3
votes

The Luasocket select function is supposed to tell when a socket can be read without blocking. It apparently can also be used to tell when a server socket is ready to accept a new connection however the documentation gives the following warning:

Another important note: calling select with a server socket in the receive parameter before a call to accept does not guarantee accept will return immediately. Use the settimeout method or accept might block forever.

Under what circumstances can accept block even when select told it was safe to read? Is there a way to force this problem to occur, for testing purposes?

2

2 Answers

2
votes

I don't know where they got that idea.
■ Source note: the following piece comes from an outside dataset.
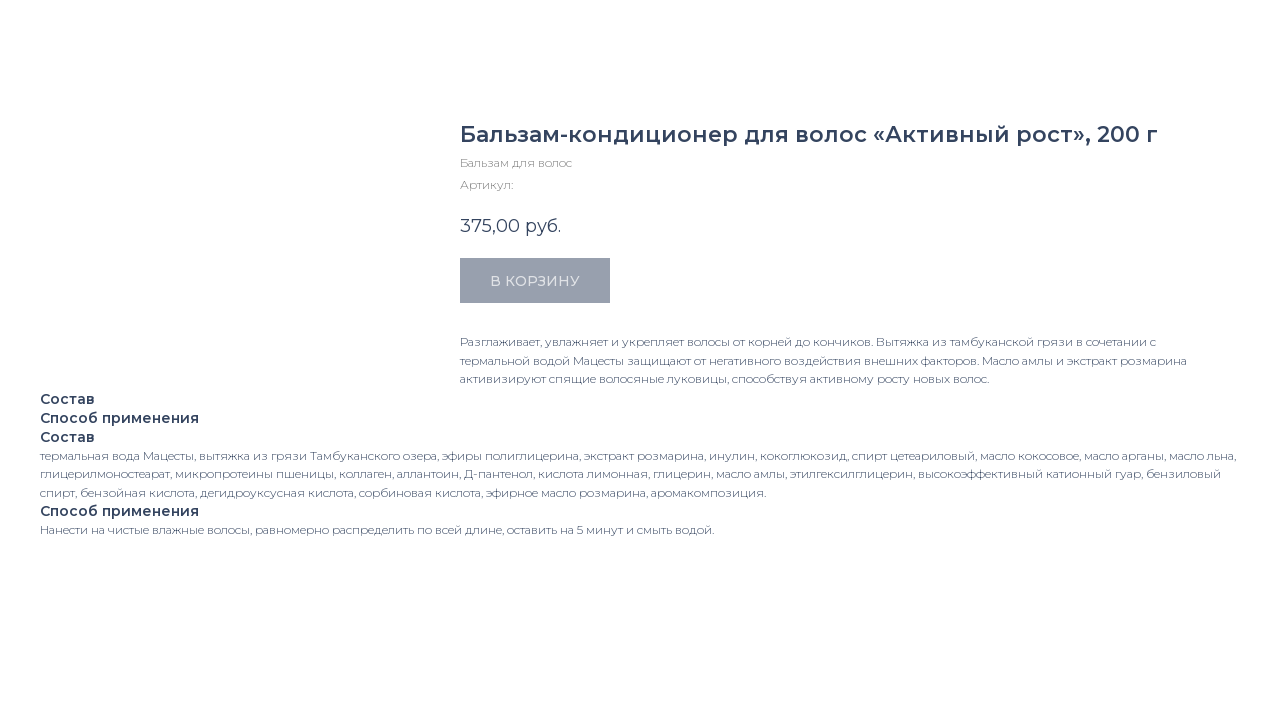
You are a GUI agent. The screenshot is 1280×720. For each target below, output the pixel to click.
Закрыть (60, 28)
Never seen it in over 20 years of network programming.

It can happen of course if you have multiple select() threads, but I would expect the document to say so if that was what was intended.

1
votes

This is summarized from Section 16.6 (Nonblocking accept) of the third edition of the late W.Richard Stevens' "Unix Network Programming", page 461-463. UNP is probably still the best available textbook on writing networking code.

Although you might think that accept cannot block after select indicates that a listening socket is ready, Stevens describes a race condition in some network stack implementations which can cause accept to block indefinitely. (A footnote attributes the description to "A.Gierth"). The problem is described by means of an echo client which:

  1. Connects to the server;

  2. Sets the SO_LINGER socket option on the connected socket;

  3. Immediately closes the socket. Because the SO_LINGER option has been set, closing the socket causes an RST (reset) to be sent.
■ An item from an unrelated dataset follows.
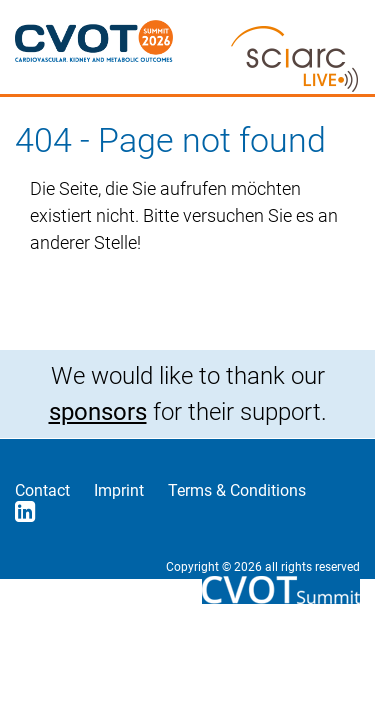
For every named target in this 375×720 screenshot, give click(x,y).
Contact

Now, let's suppose the server is running but on a heavily-loaded machine. The modified echo client is run. The TCP connection causes the select call to return with an indication that there is a connection available. (Remember that the connection was actually accepted by the kernel and put into the accept queue; accept does not need to be executed for this to happen.)

However, the server code is interrupted by a process switch before the accept call is executed, and in the meanwhile, the client manages to finish steps (2) and (3). Then the kernel receives the reset from the client, and now the connection is no longer valid. It might, therefore, remove it from the accept queue.

So by the time the server code gets around to accepting the connection, there is no connection to accept, and the accept call blocks until the next connection, if there is one.

The behaviour described above might not actually happen. POSIX wants the accept call to fail with ECONNABORTED even if there is another available connection in the accept queue (which you also have to remember to deal with). According to Stevens:

In Section 5.11, we noted that when the client aborts the connection before the server calls `accept`, Berkeley-derived implementations do not return the aborted connection to the server, while other implementations should return `ECONNABORTED` but often return `EPROTO` instead.

Stevens' source code is available here, on the publisher's site; the modified client is nonblock/tcpcli03.c, and the modification to the server simply consists of sleeping for five seconds before calling accept. So you can try it on whatever systems you have available.

I don't believe that either FreeBSD or Linux exhibit the Berkeley-derived behaviour any more, although I'm pretty sure I remember it happening on FreeBSD (that could have been over a decade ago, and I no longer have a FreeBSD box handy to test it on.) OpenBSD seems to have been patched in 1999 to fix the problem (see patch to 2.4); probably the other Berkeley-derivatives made similar changes later. I have no idea about MacOSX (although it's probably the same as FreeBSD) or Windows. It might well be that no modern system exhibits the behavious, although it was surely observable when Stevens wrote UNP.

In any event, Stevens' advice is pretty simple, and it never hurts to be careful. What he suggests is:

  1. Always set a listening socket to non-blocking when you use select on it;

  2. If accept fails with EWOULDBLOCK, ECONNABORTED, EPROTO, or EINTR, ignore the error and return to the select loop.